A central problem in cell biology is to infer functional molecular modules underlying cellular alterations from high throughput data such as differential gene, protein or metabolite concentrations. A number of computational techniques have been developed that use expression for class distinction to identify, from among a priori
defined sets of functionally or structurally related genes, those that correlate with phenotypic difference (see, for example, Goeman and Buhlmann [1
]). More sophisticated approaches have used random forests to capture nonlinear and complex information in expression profiles [2
]; applied linear transformations to measure the discriminative information of genes [3
]; and combined information from multiple assessments [4
One of the most widely used methods, gene set enrichment analysis (GSEA) [5
], ranks genes according to their differential expression and then uses a modified Kolmogorov-Smirnov statistic (weighted K-S test) as a basis for determining whether genes from a prespecified set (for example, Kyoto Encyclopaedia of Genes and Genomes (KEGG) pathways or Gene Ontology (GO) terms) are overrepresented toward the top or bottom of the list, correcting for false discovery when multiple sets are tested [6
]. The central message of this paper is that discovery depends strongly on the type of correlation used, and we illustrate this point by elaborating on the biological implications of two different cancer data sets. GSEA uses a weighted Kolmogorov-Smirnov statistic (WKS) to quantify enrichment. The weight is related to the correlation with phenotype, essentially omitting known network properties of gene sets. Here we take such properties into account, as explained below. We reserve the term WKS for describing GSEA, and refer to our method, which integrates topological information, as pathway enrichment analysis (PWEA), where a pathway is defined as a pair of nodes connected by an uninterrupted set of intervening nodes and edges, such as those found in protein-protein interaction networks, signal transduction networks, and metabolic pathways. In this paper we use KEGG pathways. Just as WKS represents a conceptual and practical improvement over the K-S test, we show in this paper that the inclusion of topological weighting is not only a conceptual change in enrichment analysis, but a substantial practical improvement.

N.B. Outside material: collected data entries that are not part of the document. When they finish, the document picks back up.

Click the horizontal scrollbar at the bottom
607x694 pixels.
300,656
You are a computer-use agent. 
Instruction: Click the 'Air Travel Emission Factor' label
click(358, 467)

Several recently introduced techniques, including ScorePAGE [7
], gene network enrichment analysis [8
] and Pathway-Express [9
], incorporate concepts of gene topology. ScorePAGE uses a topology-weighted cross-correlation of time-dependent (or condition-dependent) gene expression data to assign a significance value to a priori
defined KEGG metabolic pathways. Gene network enrichment analysis first identifies a high-scoring transcriptionally affected sub-network from a global network of protein-protein interactions, and then identifies gene sets that are enriched in the sub-network using a Fisher test. Pathway-Express contains in its scoring function a term that increases the scores of the genes that are directly connected to other differentially expressed genes, which in turn produces a higher overall score for predefined KEGG signaling pathways in which the differentially expressed genes are localized in a connected sub-graph. Other strategies that extract enriched functional submodules [10
] or paths [12
] from protein-protein interaction networks or other topological pathways without strict boundary (that is, identify only a subset of networks without a priori
gene set definition) also take advantage of the topology.

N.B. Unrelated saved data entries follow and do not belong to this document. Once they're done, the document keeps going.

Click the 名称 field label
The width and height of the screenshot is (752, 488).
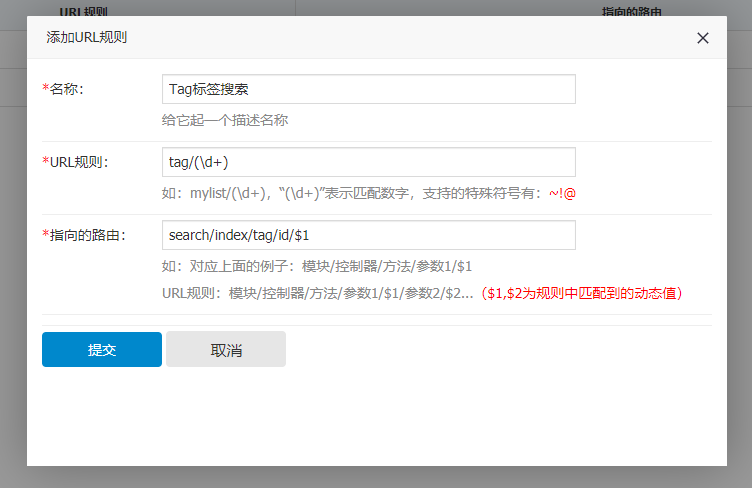pyautogui.click(x=66, y=89)
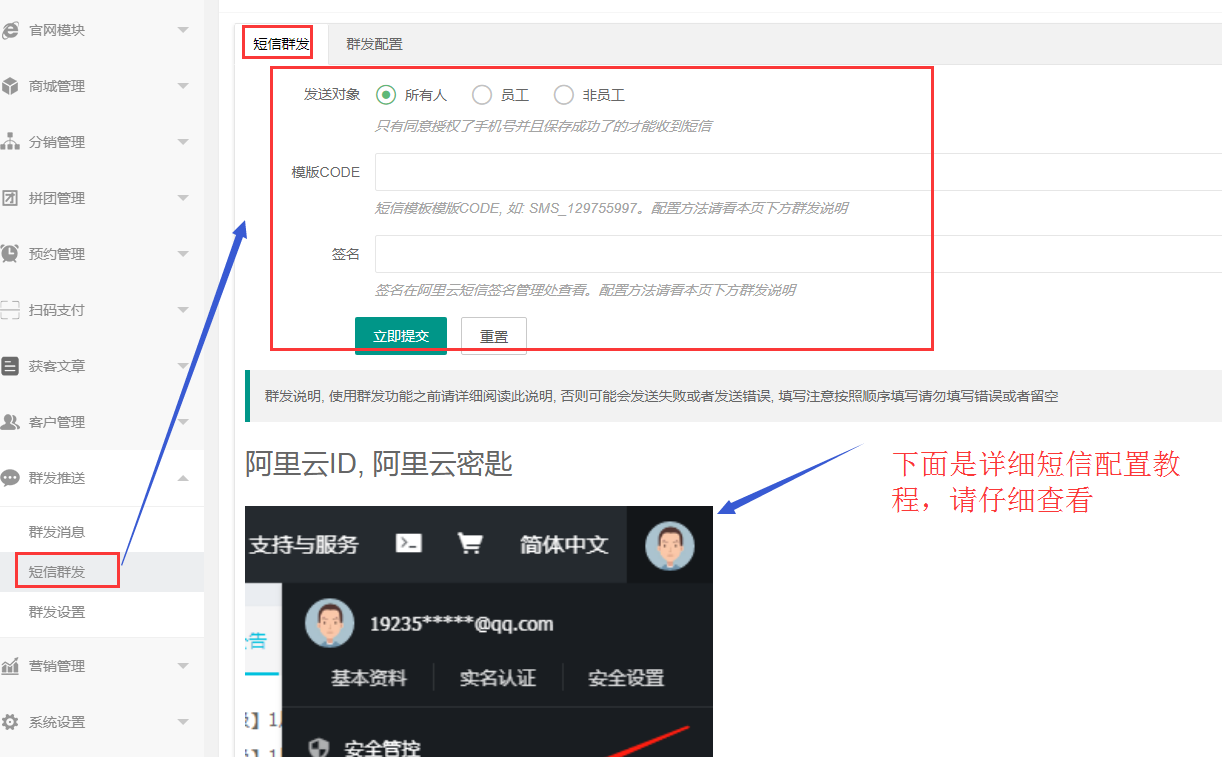Click into the 签名 text field

pos(797,254)
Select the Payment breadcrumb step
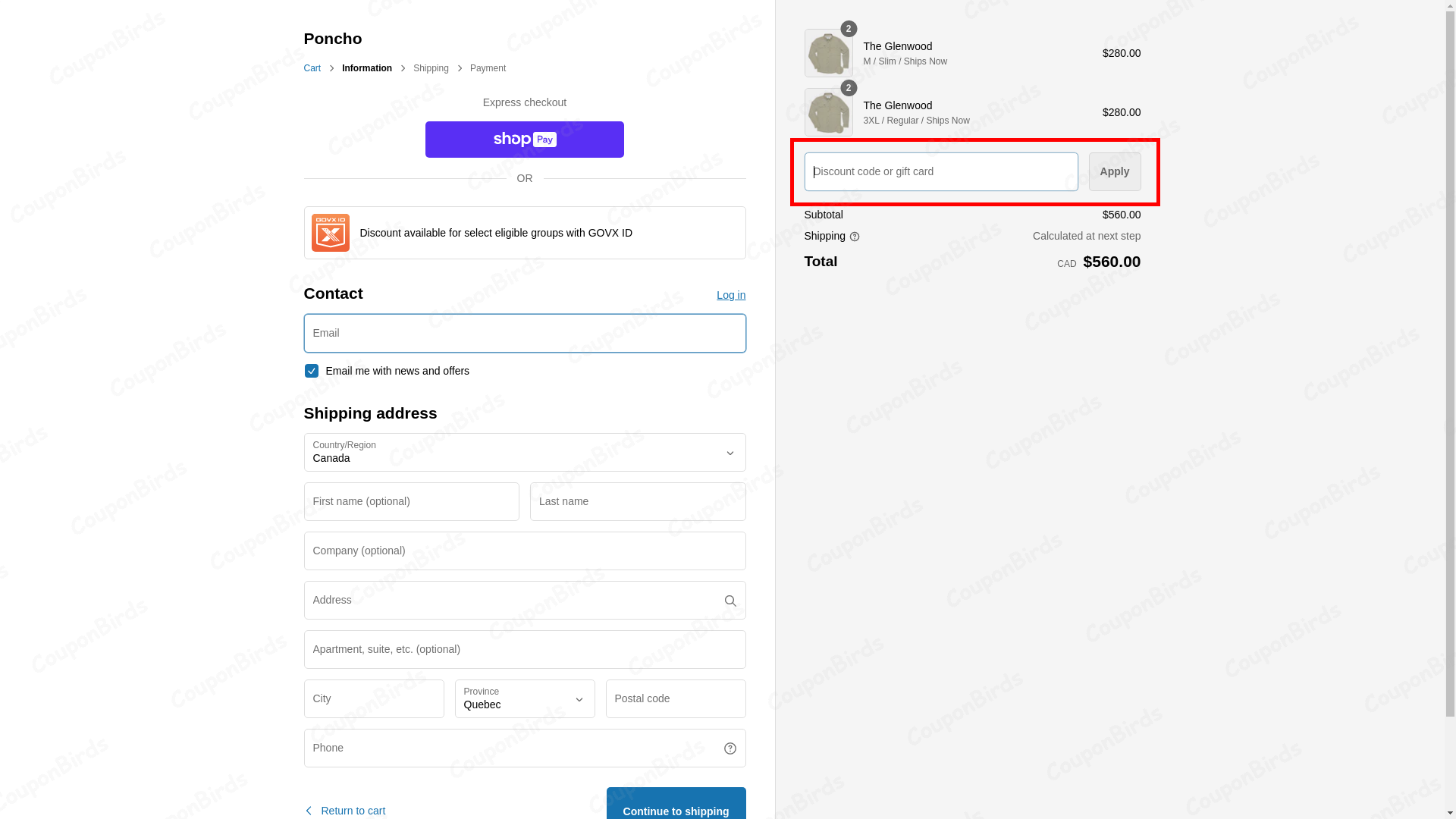 pyautogui.click(x=488, y=68)
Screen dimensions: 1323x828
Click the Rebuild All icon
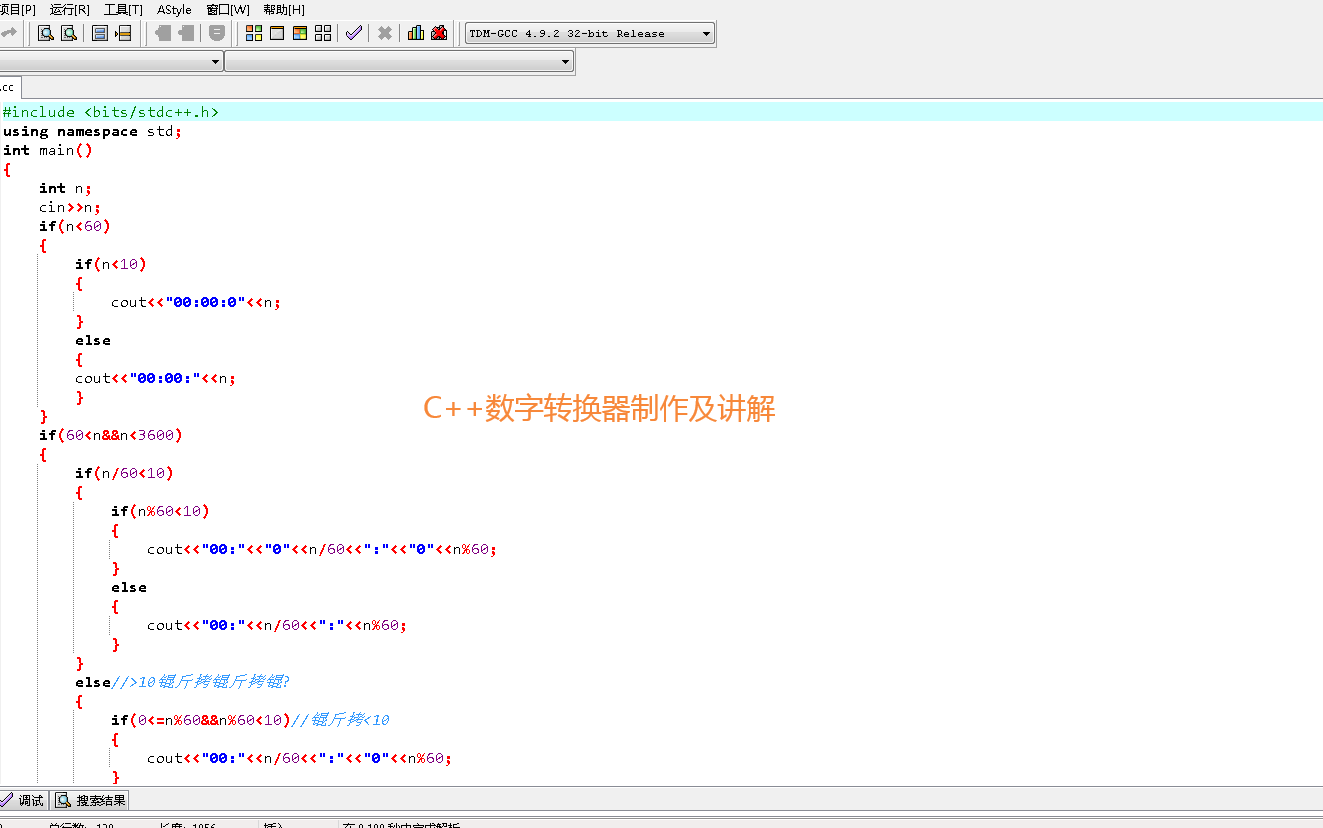(x=323, y=33)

Here we present a new and general method for incorporating disparate data into statistical methods used to infer functional modules from a class distinction metric. In order to fix ideas and compare with the most popular method, we use differential expression to distinguish phenotype and define a topological influence factor (TIF) to weight the K-S statistic. The TIF, however, can just as easily be used with other kinds of class distinctions as data become available, and with other kinds of statistics.

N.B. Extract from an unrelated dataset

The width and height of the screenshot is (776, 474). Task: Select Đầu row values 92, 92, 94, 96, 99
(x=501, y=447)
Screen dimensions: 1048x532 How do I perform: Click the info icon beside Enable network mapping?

The contributions of this paper are both methodological and biological. The methodological contribution consists of including known correlations among the genes in a gene set in the weighting procedure. When applied to cancer data sets we find that the inclusion of longer-range correlations substantially improves sensitivity, with little or no loss of specificity. In particular for colorectal cancer, PWEA and GSEA agree on 24 out of 25 pathways identified by GSEA, but PWEA identifies an additional 10 pathways, 8 of which, including oxidative metabolism of arachidonic acid, are supported by evidence from the literature. For small cell lung carcinoma, PWEA finds all 19 of the pathways identified by GSEA, and an additional 14 highly plausible pathways, including apoptosis, MAPK signaling pathway, Jak-STAT signaling pathway, and the GnRH signaling pathway.